In summary, the goal of Gensyn.ai's incentive/verification layer design is: simplicity and efficiency. However, this is currently limited to the theoretical level, and specific implementations may still face the following challenges:
- In terms of the economic model, how to set appropriate parameters to effectively prevent fraud without imposing excessive barriers on participants.
- In terms of technical implementation, how to establish an effective periodic cryptographic inference proof is also a complex issue requiring advanced cryptographic knowledge.
- In terms of task allocation, how the computing power network selects and allocates tasks to different solvers also requires support from reasonable scheduling algorithms. Simply allocating tasks based on a bidding mechanism is clearly debatable in terms of efficiency and feasibility. For example, nodes with strong computing power can handle larger tasks but may not participate in bidding (which involves incentivizing node availability), while nodes with lower computing power may bid the highest but may not be suitable for handling complex large-scale computational tasks.
IV. Thoughts on the Future
The question of who needs a decentralized computing power network has not been validated. Applying idle computing power to the training of large models, which have a huge demand for computing resources, clearly makes the most sense and has the greatest imaginative potential. However, the bottlenecks of communication, privacy, and others force us to rethink:
Is decentralized training of large models really hopeful?
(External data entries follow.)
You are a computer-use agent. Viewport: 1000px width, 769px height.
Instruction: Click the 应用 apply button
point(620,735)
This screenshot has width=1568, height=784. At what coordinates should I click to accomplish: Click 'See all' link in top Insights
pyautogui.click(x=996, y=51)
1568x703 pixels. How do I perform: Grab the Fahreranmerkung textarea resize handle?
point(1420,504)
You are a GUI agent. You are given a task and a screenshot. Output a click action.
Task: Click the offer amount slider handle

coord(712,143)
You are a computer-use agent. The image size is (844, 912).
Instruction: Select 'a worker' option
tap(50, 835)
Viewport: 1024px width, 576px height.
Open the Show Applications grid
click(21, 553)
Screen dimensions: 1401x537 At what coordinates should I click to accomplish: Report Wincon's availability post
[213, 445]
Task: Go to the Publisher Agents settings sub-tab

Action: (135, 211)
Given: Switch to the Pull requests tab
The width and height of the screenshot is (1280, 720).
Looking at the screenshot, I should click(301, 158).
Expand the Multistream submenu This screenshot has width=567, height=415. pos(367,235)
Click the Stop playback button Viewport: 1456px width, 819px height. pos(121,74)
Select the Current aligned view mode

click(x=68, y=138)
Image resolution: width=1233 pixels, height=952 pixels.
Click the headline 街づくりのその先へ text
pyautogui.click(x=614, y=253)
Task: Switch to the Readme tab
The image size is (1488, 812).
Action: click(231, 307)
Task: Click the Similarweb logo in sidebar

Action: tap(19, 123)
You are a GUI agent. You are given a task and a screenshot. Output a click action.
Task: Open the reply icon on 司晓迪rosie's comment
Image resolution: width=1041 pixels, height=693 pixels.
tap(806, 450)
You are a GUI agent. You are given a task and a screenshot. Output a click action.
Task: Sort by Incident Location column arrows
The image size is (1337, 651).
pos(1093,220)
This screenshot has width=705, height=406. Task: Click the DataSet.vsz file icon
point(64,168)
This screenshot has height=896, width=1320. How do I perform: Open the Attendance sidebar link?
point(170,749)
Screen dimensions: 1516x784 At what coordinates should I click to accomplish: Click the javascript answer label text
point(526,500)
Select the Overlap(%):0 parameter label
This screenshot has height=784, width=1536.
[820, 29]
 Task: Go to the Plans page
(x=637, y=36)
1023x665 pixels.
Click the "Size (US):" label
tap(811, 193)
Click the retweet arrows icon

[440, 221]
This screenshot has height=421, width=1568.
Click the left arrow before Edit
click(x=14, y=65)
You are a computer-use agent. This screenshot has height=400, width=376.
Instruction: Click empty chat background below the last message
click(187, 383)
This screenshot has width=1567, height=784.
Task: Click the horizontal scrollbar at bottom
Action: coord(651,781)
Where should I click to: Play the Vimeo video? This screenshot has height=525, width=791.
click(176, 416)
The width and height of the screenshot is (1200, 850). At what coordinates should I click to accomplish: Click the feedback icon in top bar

If we step out of this widely accepted "most reasonable landing scenario," could applying decentralized computing power to the training of small AI models also represent a significant scenario? From a technical perspective, the current limiting factors have been resolved due to the scale and architecture of the models. Meanwhile, from a market perspective, we have always believed that the training of large models will be enormous from now into the future, but does the market for small AI models lack attractiveness?
I think not necessarily. Compared to large models, small AI models are easier to deploy and manage, and they are more efficient in terms of processing speed and memory usage. In many application scenarios, users or companies do not need the more general reasoning capabilities of large language models but rather focus on a very refined predictive target. Therefore, in most scenarios, small AI models remain a more feasible choice and should not be prematurely overlooked in the tide of FOMO for large models.